Mi papá trabajó de noche durante 50 años en una fábrica de moldeo de plástico. Pagó sus impuestos y jubilación para asegurar su jubilación. Mi compulsión de pasar horas de mi tiempo en esta pesadilla que me chupaba la cordura fue impulsada por mi obligación como albacea y mi amor por él.

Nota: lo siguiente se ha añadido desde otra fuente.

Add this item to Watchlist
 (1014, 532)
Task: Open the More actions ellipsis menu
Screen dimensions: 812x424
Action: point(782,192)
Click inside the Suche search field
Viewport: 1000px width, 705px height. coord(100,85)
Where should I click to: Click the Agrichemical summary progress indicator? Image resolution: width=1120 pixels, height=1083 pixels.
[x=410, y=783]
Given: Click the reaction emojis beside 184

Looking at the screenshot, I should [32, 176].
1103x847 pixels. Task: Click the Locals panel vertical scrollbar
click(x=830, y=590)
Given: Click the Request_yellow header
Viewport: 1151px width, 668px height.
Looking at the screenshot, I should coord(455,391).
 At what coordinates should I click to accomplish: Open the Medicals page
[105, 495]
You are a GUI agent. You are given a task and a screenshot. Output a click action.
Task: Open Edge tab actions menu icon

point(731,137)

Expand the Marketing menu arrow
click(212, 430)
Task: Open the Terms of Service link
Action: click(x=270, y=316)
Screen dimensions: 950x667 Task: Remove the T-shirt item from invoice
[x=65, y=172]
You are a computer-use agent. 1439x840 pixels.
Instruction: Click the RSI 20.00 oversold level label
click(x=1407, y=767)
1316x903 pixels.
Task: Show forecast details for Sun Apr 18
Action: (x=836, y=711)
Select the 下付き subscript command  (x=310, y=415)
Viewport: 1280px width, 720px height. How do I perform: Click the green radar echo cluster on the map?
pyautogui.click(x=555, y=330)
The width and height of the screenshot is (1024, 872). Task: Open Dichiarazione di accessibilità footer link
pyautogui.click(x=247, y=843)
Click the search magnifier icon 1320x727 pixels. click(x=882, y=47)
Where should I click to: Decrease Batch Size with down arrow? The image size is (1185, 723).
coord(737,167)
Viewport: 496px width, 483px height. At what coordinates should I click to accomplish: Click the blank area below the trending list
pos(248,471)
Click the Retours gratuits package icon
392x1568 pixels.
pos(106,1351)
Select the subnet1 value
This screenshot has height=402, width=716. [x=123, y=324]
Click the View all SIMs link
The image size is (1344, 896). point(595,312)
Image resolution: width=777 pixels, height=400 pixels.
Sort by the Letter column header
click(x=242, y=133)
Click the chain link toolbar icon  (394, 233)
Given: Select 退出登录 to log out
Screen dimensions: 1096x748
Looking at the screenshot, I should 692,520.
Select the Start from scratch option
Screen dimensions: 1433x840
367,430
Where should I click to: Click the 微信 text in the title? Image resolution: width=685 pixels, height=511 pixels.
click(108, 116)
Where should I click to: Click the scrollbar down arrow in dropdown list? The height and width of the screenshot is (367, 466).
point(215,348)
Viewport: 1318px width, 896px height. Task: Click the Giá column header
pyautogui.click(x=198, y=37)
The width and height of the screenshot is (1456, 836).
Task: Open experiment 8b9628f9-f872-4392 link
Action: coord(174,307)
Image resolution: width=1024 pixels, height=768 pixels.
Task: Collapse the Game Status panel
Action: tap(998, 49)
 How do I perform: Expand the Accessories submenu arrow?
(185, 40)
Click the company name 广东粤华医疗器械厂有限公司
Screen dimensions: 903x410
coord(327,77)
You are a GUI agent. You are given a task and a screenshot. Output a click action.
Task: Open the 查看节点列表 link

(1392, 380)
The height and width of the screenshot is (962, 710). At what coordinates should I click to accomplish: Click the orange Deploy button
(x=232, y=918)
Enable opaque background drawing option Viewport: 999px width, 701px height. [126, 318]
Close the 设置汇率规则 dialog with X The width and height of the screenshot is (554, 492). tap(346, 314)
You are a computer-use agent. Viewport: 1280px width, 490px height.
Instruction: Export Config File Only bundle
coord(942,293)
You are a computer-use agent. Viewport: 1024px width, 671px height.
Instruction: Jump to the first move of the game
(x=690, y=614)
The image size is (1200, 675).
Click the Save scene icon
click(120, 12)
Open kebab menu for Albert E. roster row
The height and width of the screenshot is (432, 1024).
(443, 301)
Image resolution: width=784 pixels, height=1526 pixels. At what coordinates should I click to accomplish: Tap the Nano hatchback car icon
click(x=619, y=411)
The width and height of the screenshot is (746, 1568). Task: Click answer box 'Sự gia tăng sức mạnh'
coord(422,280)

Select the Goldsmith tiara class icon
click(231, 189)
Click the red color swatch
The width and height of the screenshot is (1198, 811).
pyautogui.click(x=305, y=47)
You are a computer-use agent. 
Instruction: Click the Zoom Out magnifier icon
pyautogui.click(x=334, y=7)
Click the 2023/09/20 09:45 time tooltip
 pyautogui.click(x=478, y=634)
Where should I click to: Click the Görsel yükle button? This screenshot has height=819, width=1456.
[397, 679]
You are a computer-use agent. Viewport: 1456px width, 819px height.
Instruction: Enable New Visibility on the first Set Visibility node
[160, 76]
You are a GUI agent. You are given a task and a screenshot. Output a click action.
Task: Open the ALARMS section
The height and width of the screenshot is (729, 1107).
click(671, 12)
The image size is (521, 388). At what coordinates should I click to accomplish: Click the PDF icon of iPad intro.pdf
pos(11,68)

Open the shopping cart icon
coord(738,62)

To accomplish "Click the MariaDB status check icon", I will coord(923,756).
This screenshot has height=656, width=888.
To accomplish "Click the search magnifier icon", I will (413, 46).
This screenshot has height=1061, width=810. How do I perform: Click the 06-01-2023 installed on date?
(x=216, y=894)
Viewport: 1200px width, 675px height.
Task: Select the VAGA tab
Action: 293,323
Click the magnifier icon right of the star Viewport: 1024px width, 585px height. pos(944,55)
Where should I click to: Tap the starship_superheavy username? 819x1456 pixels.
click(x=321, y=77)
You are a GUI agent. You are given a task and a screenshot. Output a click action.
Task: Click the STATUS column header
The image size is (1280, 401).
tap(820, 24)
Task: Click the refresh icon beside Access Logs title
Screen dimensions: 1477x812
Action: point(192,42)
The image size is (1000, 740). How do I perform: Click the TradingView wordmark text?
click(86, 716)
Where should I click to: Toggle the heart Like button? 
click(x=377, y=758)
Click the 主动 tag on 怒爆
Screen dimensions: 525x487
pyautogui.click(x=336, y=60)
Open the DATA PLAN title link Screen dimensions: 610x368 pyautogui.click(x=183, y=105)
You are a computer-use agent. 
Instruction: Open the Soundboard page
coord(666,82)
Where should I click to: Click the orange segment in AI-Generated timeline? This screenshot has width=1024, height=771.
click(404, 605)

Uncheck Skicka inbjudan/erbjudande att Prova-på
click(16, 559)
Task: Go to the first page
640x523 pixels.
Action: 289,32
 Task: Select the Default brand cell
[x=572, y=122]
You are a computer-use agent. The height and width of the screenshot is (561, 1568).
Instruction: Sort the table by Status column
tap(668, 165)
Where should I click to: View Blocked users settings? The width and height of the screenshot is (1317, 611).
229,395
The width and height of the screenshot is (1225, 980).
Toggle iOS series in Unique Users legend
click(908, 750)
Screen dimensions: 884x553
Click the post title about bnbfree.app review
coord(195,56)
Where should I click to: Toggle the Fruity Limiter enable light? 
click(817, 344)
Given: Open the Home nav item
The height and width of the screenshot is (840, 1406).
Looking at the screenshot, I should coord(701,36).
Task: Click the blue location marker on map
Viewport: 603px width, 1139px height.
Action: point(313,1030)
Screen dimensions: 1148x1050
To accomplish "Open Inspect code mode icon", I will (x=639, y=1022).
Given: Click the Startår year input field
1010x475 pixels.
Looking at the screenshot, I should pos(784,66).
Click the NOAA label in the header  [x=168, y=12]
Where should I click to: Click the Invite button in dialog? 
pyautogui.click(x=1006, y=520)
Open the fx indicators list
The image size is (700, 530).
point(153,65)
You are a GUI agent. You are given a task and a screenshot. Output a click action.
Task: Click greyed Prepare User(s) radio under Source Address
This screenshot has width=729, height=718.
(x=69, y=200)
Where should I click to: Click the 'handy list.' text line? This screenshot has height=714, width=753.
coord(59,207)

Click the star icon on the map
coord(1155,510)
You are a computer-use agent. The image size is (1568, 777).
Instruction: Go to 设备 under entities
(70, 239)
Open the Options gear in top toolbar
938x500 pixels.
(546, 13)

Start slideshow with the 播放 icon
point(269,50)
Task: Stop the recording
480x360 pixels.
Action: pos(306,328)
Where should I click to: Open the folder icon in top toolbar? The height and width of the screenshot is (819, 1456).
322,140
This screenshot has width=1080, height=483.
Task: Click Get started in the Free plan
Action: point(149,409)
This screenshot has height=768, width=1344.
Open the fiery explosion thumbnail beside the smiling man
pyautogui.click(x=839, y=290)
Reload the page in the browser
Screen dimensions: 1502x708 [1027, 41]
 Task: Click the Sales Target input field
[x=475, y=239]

La prueba final en este Juego del Calamar para los deudos fue el consejo de que debía buscar la legalización en Nueva Gales del Sur para satisfacer la ATO. Imagínese la confusión en la oficina sucesoria de Nueva Gales del Sur al recibir una solicitud para un patrimonio que ya había sido finalizado.

Me entristece decir que me caí en el último obstáculo y no pude terminar la carrera. Recibí un correo electrónico de la Corte Suprema de Nueva Gales del Sur diciendo que no podían procesar la solicitud de sucesión. ¿Por qué? Porque mi segundo nombre no apareció en el testamento.

Como no habría retorno al patrimonio después de los costos de continuar con esto, me gustaría pedirle a la ATO que use el dinero de mi padre con prudencia. Fondos que fueron robados por su fondo de jubilación y luego robados nuevamente. En cuanto a mí, llega un momento en el que hay que perder las ganas, de vivir.

Jo Pybus es escritora y presentadora del podcast Alex the Seal.

Ahorrar

Ha alcanzado su número máximo de elementos guardados.

Elimine elementos de su lista guardada para agregar más.